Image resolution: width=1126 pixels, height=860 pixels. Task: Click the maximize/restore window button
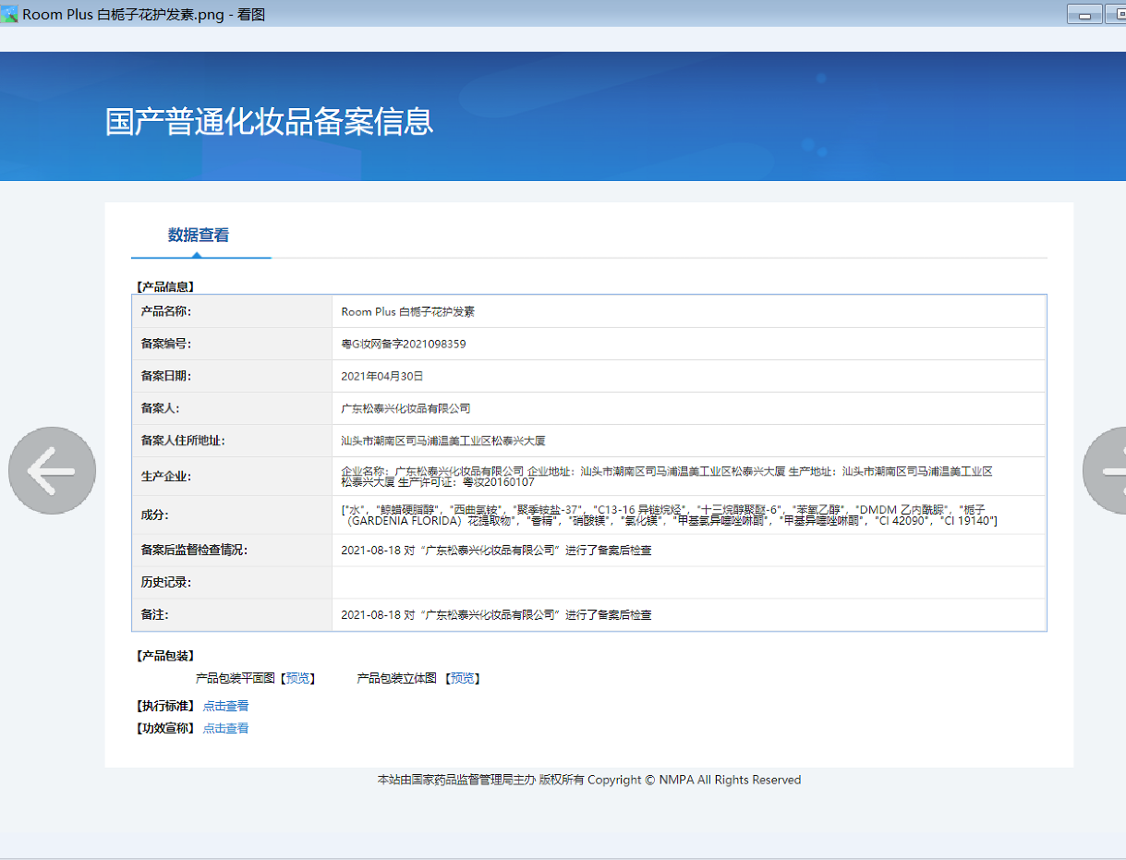point(1114,15)
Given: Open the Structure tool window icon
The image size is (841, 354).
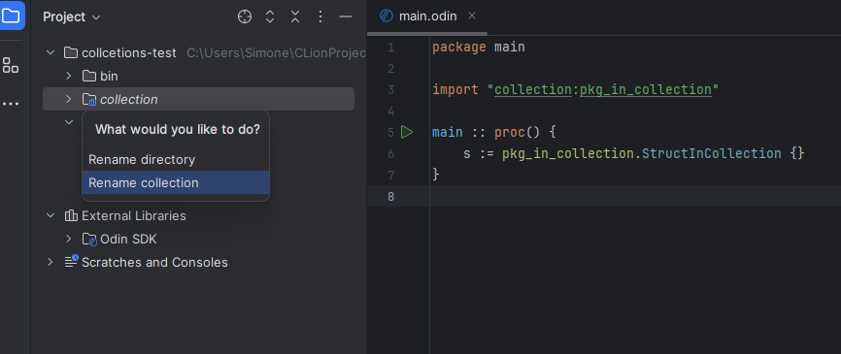Looking at the screenshot, I should click(x=10, y=65).
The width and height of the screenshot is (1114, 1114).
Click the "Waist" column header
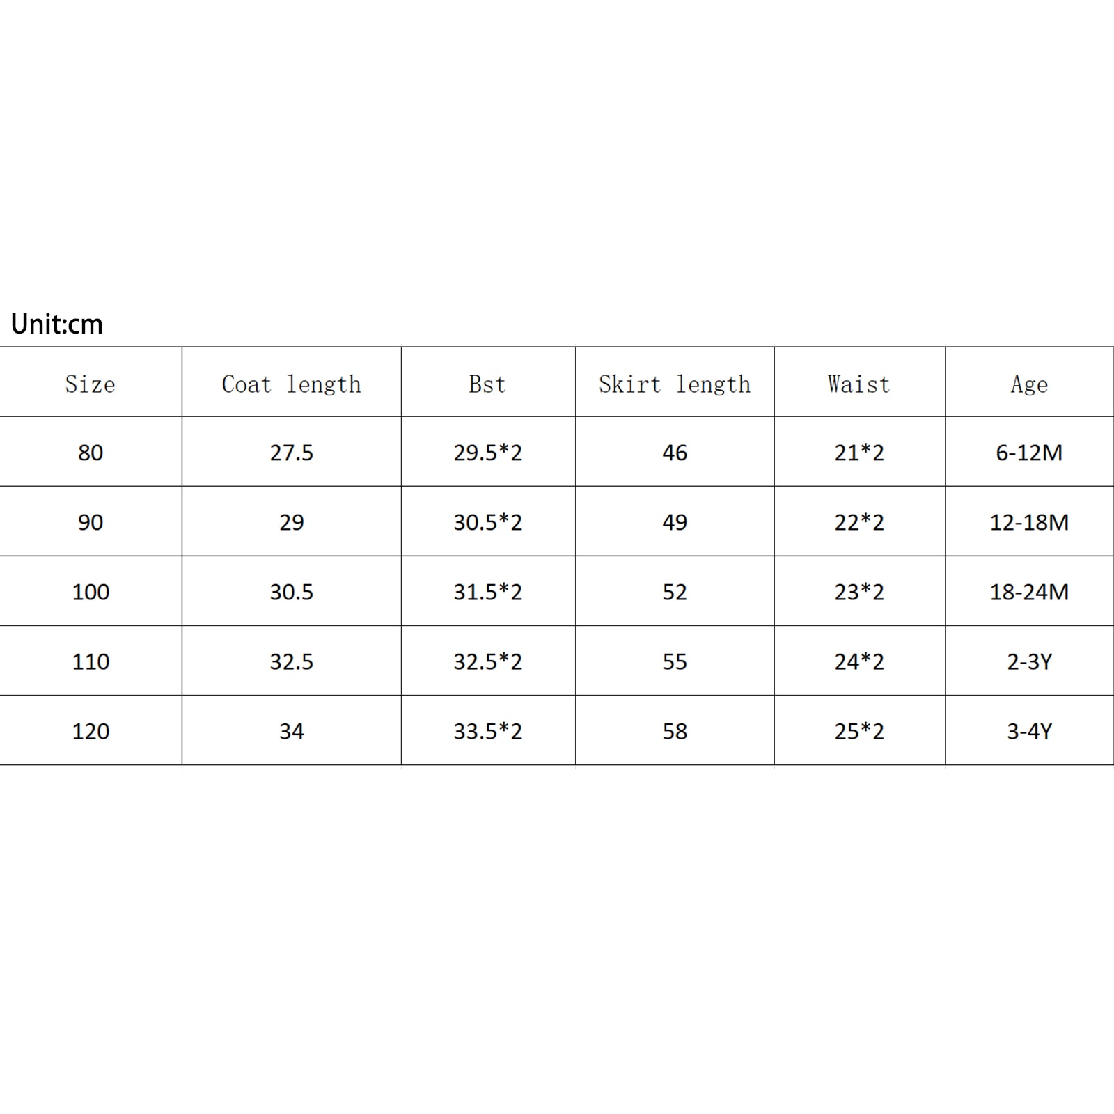click(x=859, y=384)
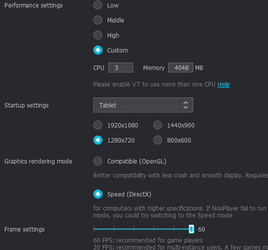Viewport: 268px width, 250px height.
Task: Select the Low performance option
Action: tap(98, 5)
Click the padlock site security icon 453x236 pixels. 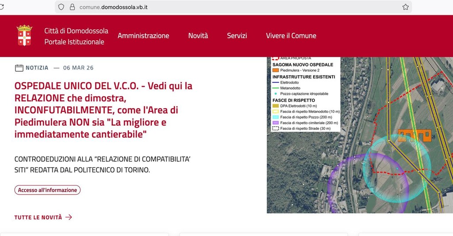click(x=72, y=7)
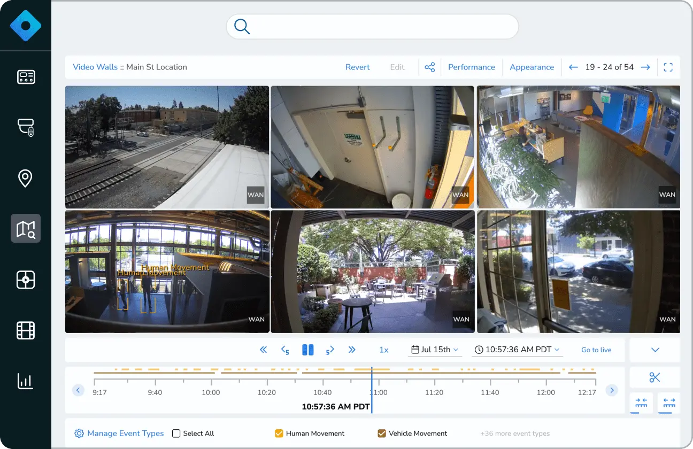Open the analytics chart panel in sidebar
The height and width of the screenshot is (449, 693).
26,381
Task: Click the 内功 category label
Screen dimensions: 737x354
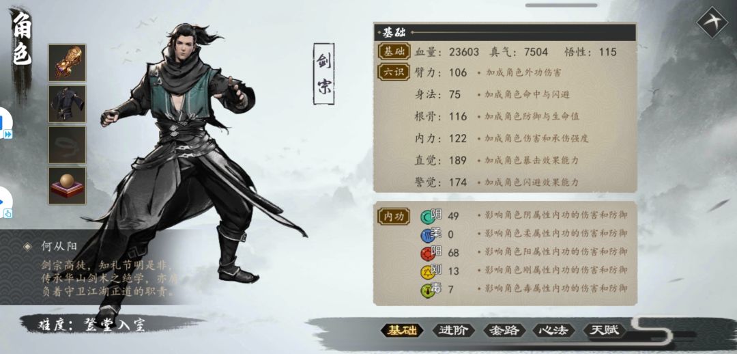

_Work to complete_: Set down again, word for word, every line from the one with "The image size is (841, 354)." to the one with "The width and" in the entries above, and omit the pictures.

_Reply to the task_:
The image size is (841, 354).
Looking at the screenshot, I should click(x=10, y=65).
The width and height of the screenshot is (1114, 1114).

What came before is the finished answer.